At its heart, though, I think this is a memoir about Gay’s relationship with her wealthy, loving, lovable Haitian-American family.

Over and again we read about how much she loves her parents and brothers and how much they love her. She wishes her twelve-year-old self had told them what happened and sought their help. That was what I read. But what I heard, in between those lines, was Gay’s anger. Impossible, irrational anger at the parents who didn’t stop the rape from happening or its humiliating aftermath. Anger at the family who never recognised her subsequent suffering.
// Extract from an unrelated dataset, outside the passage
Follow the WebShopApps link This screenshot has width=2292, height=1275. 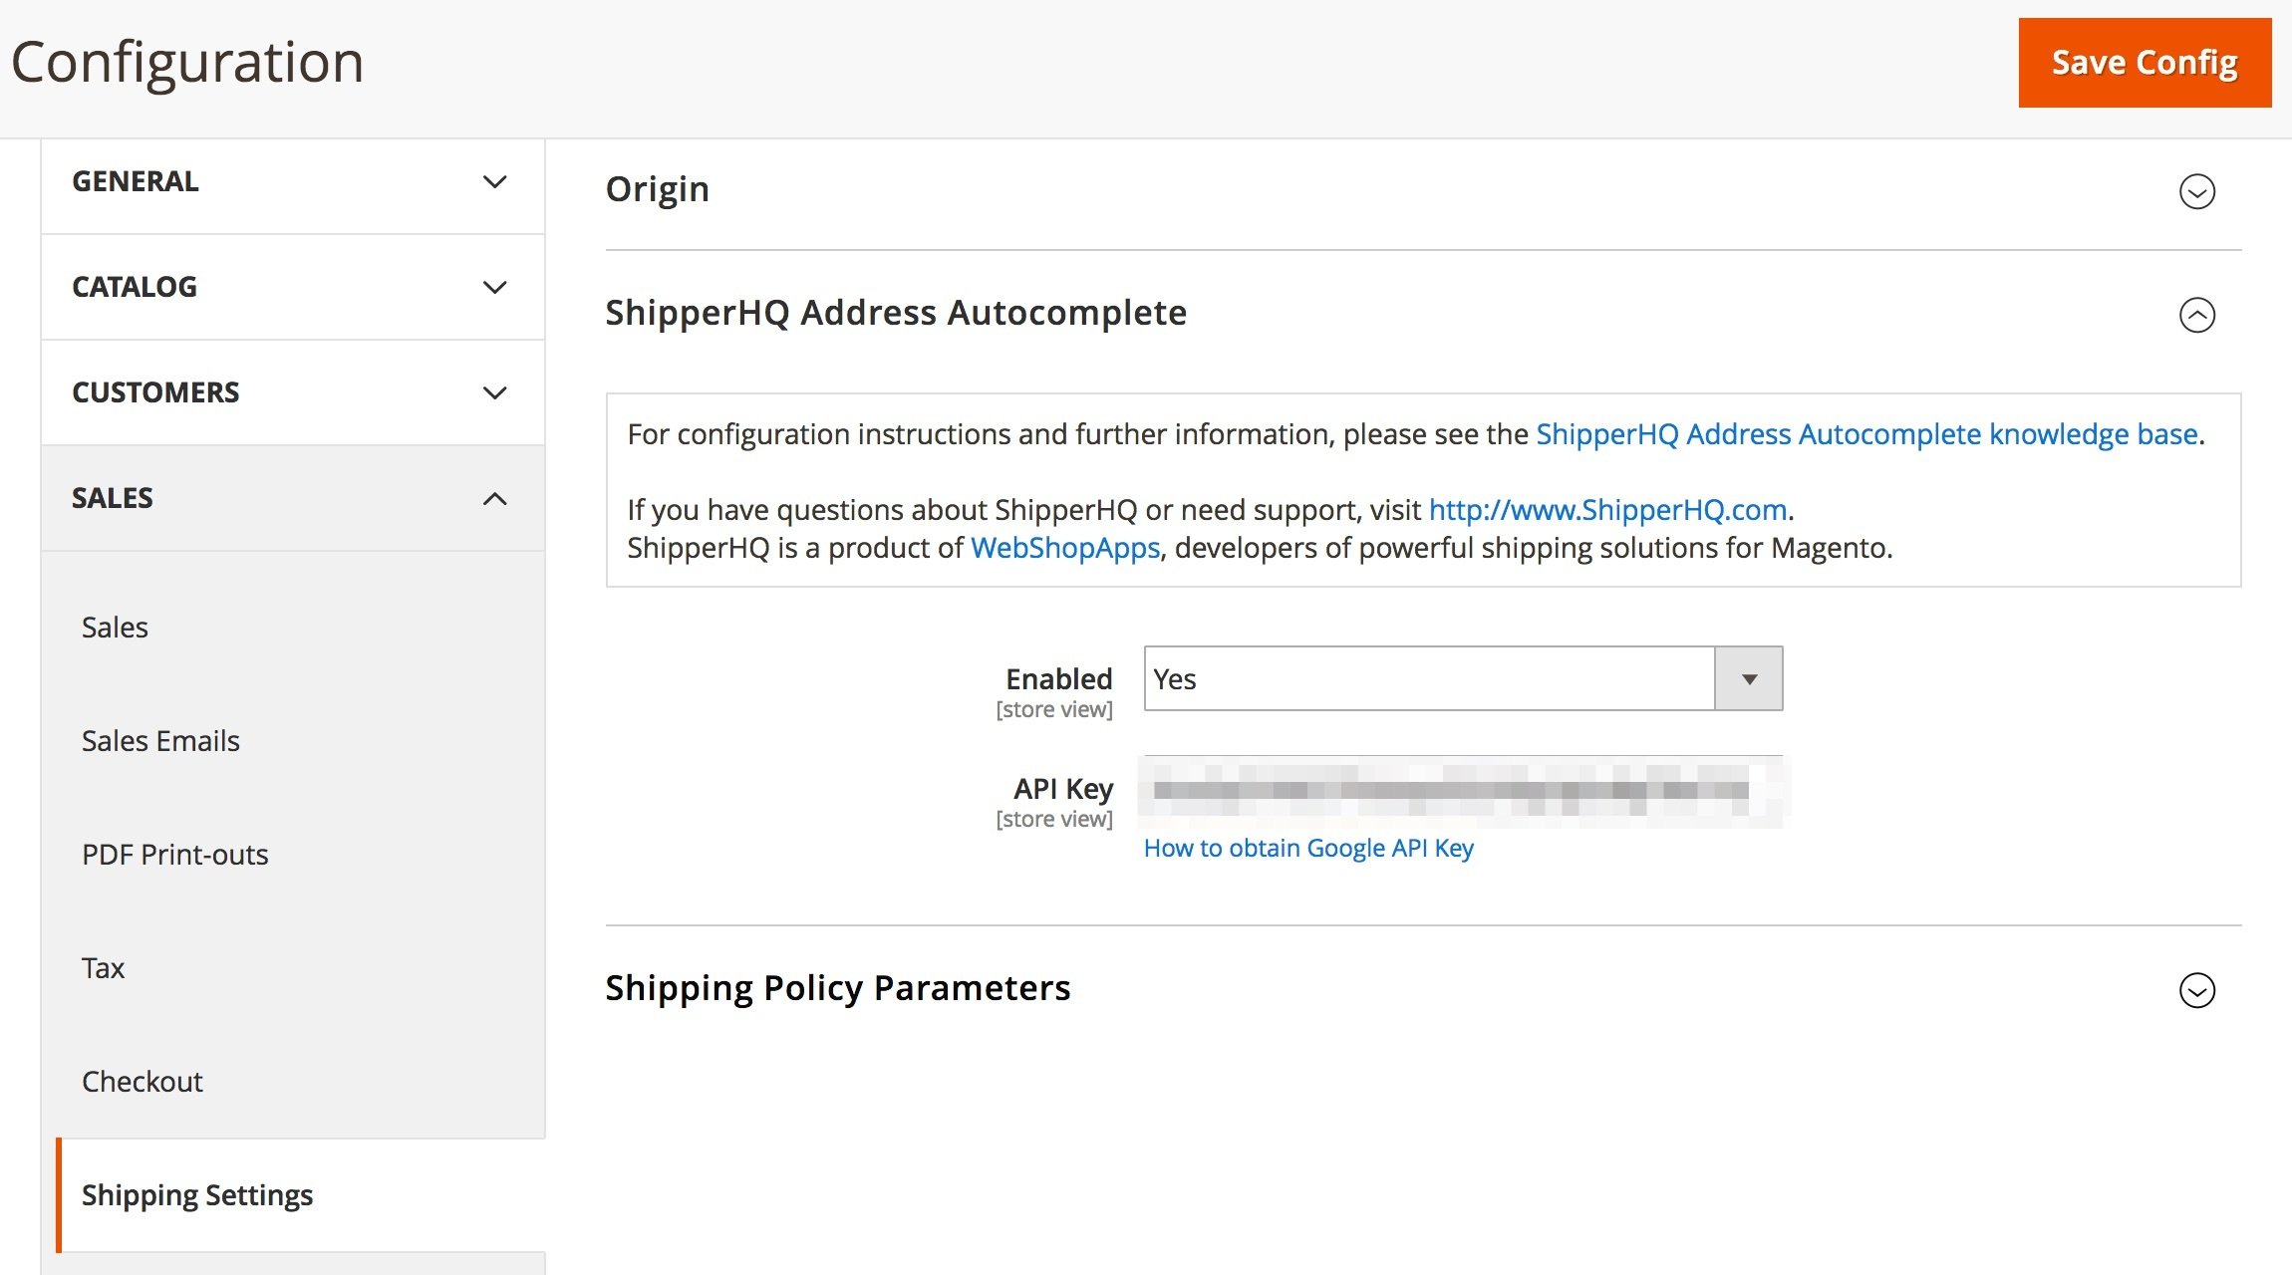click(1065, 548)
Anger at the family who are constantly worrying about and make suggestions about her weight, The Weight, as if her weight wasn’t part of who she is. In her anger it seems to me that she punishes them.

When I am at the gym I want to be left alone in my sweaty misery. I want to disappear until my body is no longer a spectacle. I can’t disappear, though, so either I have to be graceful in the face of this unsolicited [encouragement from strangers] or I have to ignore it because if I allowed myself to lose control I would let loose so much rage.

At the age of nineteen Gay dropped out of her ivy-league college and, as far as her family was concerned, disappeared for a year. Gay is vague about that year but it seemed to consist of sexual misadventures in share-houses and squats. Her family was, naturally, beside themselves with worry. But even at the end of that period, when Gay hesitantly established contact once more, she didn’t tell her family about the rape. In fact Gay’s family didn’t realise what she’d been through until another ten or more years later, when Gay wrote about the rape in her (excellent) essay collection Bad Feminist. Gay had written about the rape before, in various pieces published online, but her family hadn’t read those. Nor did her family actually read Bad Feminist: they merely read a review of the book in the New York Times, which referenced the rape. Gay notes all this without comment, and seemingly without judgement. But she notes it.

I finished this book – this sharp, illuminating, haunting book – wondering if Gay’s weight was also a form of parental punishment. I wonder if it is her means of failing to be the good girl (as she describes it), of humiliating them via her unruly body (as she constantly calls it). I don’t think there is an answer to that because what this book tells us, if nothing else, is that, well, it’s complicated.